Second, when the moving party has carried its burden under Rule 56 (c), its opponent must do more than simply show that there is some metaphysical doubt as to the material facts. The nonmoving party must come forward with “specific facts showing that there is a genuine issue/or trial.” Matsushita Elec. Indus. Co. v. Zenith Radio Corp., 475 U.S. 574, 587 (1986) (emphasis supplied); Tubacex. Inc. v. MN RISAN, 45 F.3d 951, 954 (5th Cir. 1995). In the case at bar, defendant provided sufficient evidence, including: (I) the affidavit of Sheriff Layrisson, (2) excerpts from the plaintiff’s deposition, (3) written discovery responses by plaintiff, (4) plaintiff’s personnel file, and (5) a Statement of Uncontested Material facts. In response to this motion, plaintiff filed only a Statement of Contested Facts setting forth her version of the facts at issue on July 19, 2000. Thereafter, plaintiff moved to stay a ruling on the motion so that additional discovery could be taken. The Court granted plaintiff’s request and ordered plaintiff to file a response to the defendant’s motion 15 days following the completion of discovery, set for September 18, 2000. The plaintiff however failed to file any further pleadings in this manner and the Court granted defendant’s motion as unopposed dismissing all of plaintiff’s claims on November 8, 2000. This court finds the plaintiff did not come forward with specific facts showing that there is a genuine issue for trial. Therefore, the Court finds defendant is entitled to Summary Judgment as a matter of law.
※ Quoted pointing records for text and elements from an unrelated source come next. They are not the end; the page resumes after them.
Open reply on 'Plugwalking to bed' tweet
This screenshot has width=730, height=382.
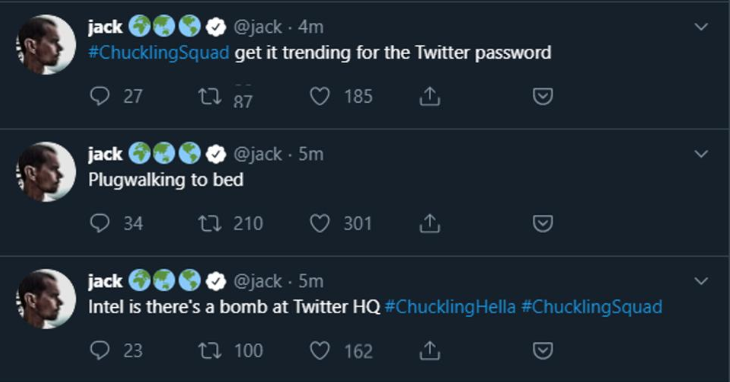pyautogui.click(x=100, y=223)
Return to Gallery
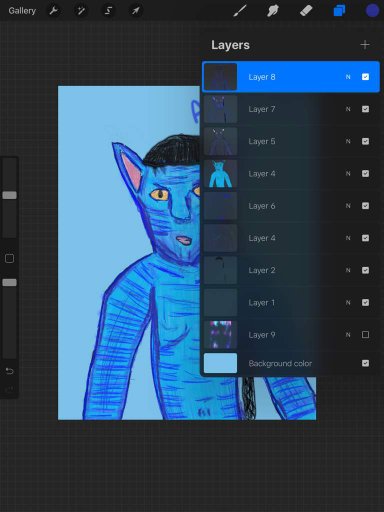 (x=22, y=11)
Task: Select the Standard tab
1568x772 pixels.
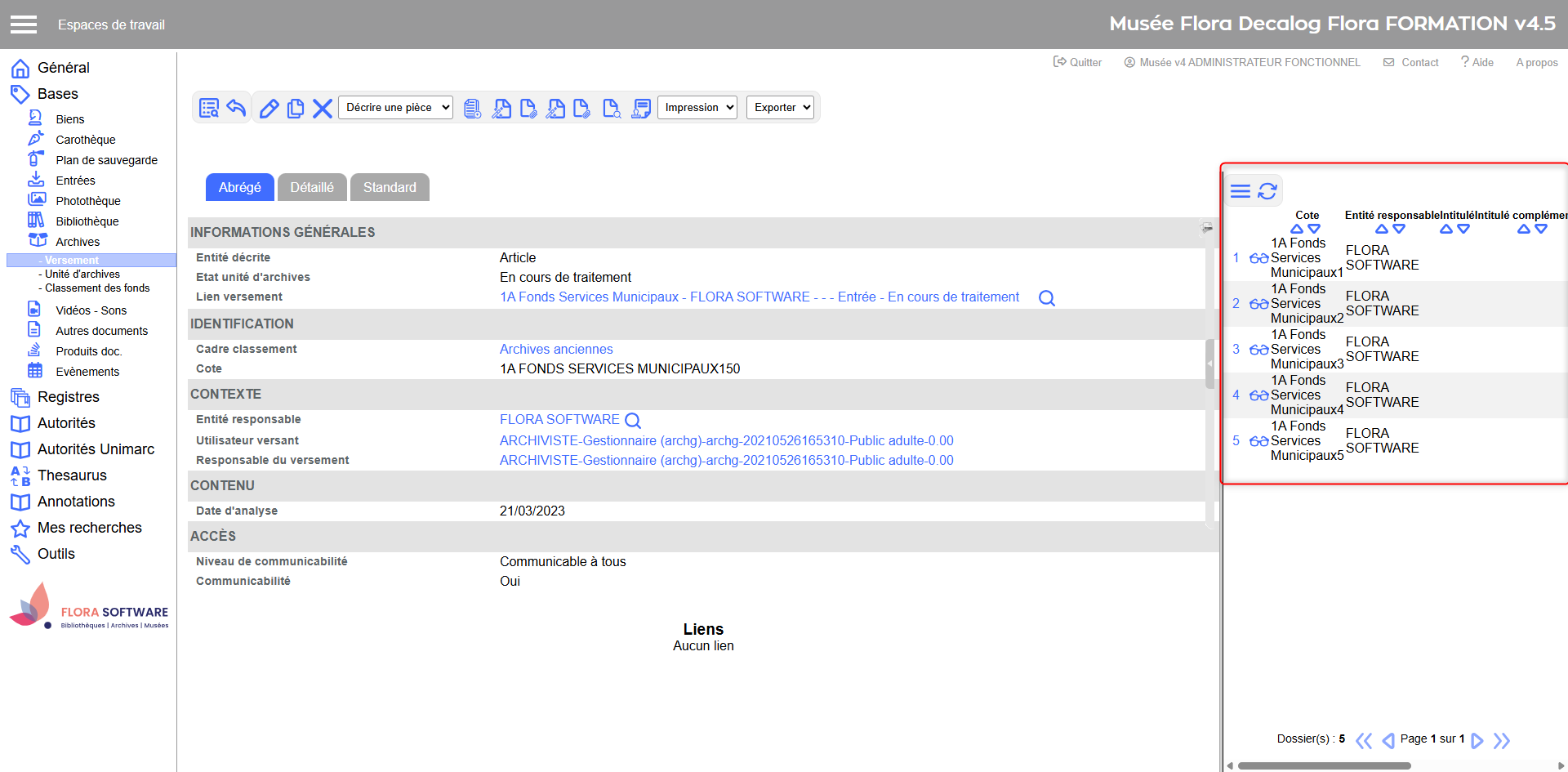Action: pyautogui.click(x=390, y=187)
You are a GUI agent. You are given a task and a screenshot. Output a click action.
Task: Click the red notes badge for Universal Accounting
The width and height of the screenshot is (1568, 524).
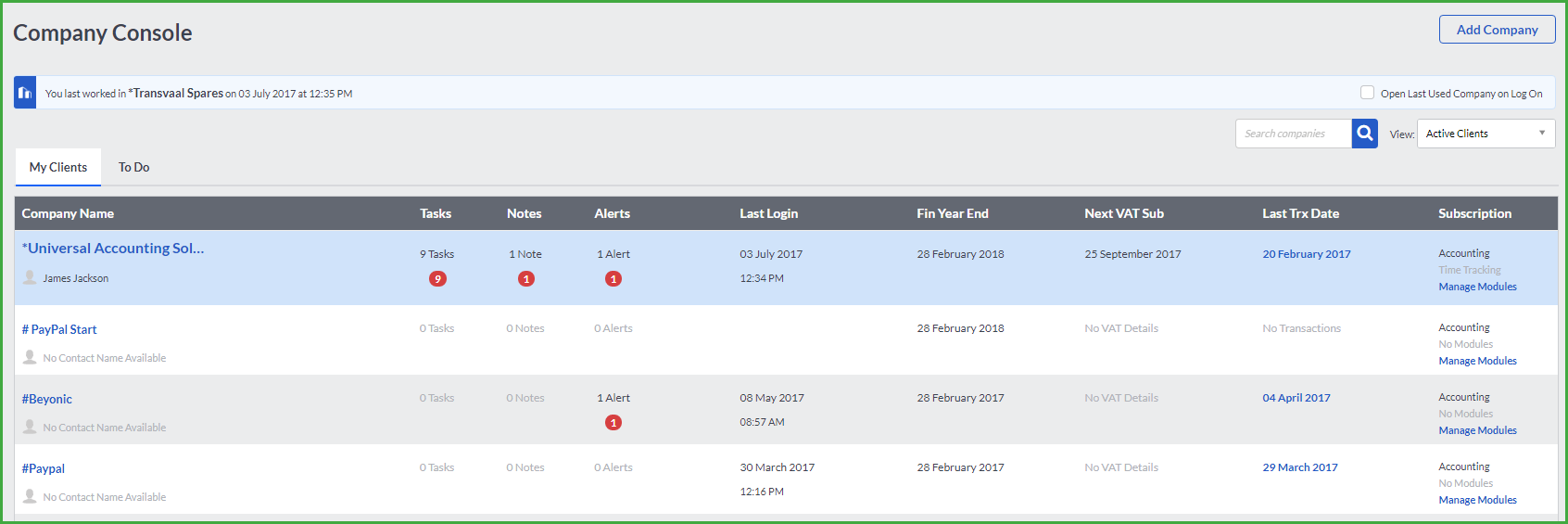coord(526,279)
Third, under the law as delineated above, the Court has not been convinced of anything that warrants relief from the Judgment rendered on November 8, 2000. The Court finds plaintiff’s only basis for invoking Rule 60B(b) is the allegation that defendant sheriff misrepresented the applicable law to the court. The court finds his allegation is unwarranted. Moreover, there are no special circumstances in this case which suggest that the Court should alter its former decisions.

V. LAW ON SANCTIONS:

Rule 11(c) grants this Court the authority to impose sanctions upon the attorneys, law firms, or parties if in violation of Rule 11(b) who are responsible for the violation:

(b) Representations to Court. By presenting to the court (whether by signing, filing, submitting, or later advocating) a pleading, written motion, or other paper, an attorney or unrepresented party is certifying that to the best of the person’s knowledge, information and belief, formed after an inquiry reasonable under the circumstances, (1) it is not being presented for any improper purpose, such as to harass or to cause unnecessary delay or needless increase in the cost of litigation; (2) the claims, defenses, and other legal contentions therein are warranted by existing law or by a nonfrivolous argument for the extension, modification, or reversal of existing law or the establishment of new law; (3) the allegations and other factual contentions have evidentiary support or, if specifically so identified, are likely to have evidentiary support after a reasonable opportunity for further investigation or discovery; and (4) the denials of factual contentions are warranted on the evidence or, if specifically so identified, are reasonably based on lack of information or belief.

Defendant urges this Court to impose sanctions based on plaintiff’s unfounded motion filed under Rules 59 and 60. While this court does not find merit to plaintiffs claims and denies the relief requested, the Court does not believe that sanctions are warranted under the circumstances of the present case.

Accordingly,

IT IS ORDERED that the Motion for Rehearing, Reconsideration, Relief from Judgment, Amendment of Judgment and/or New Trial filed on behalf of plaintiff, Louise D. Chadwick, is hereby DENIED.

IT IS FURTHER ORDERED that the Motion for Sanctions filed on behalf of the defendant, J. Edward Layrisson, is hereby DENIED.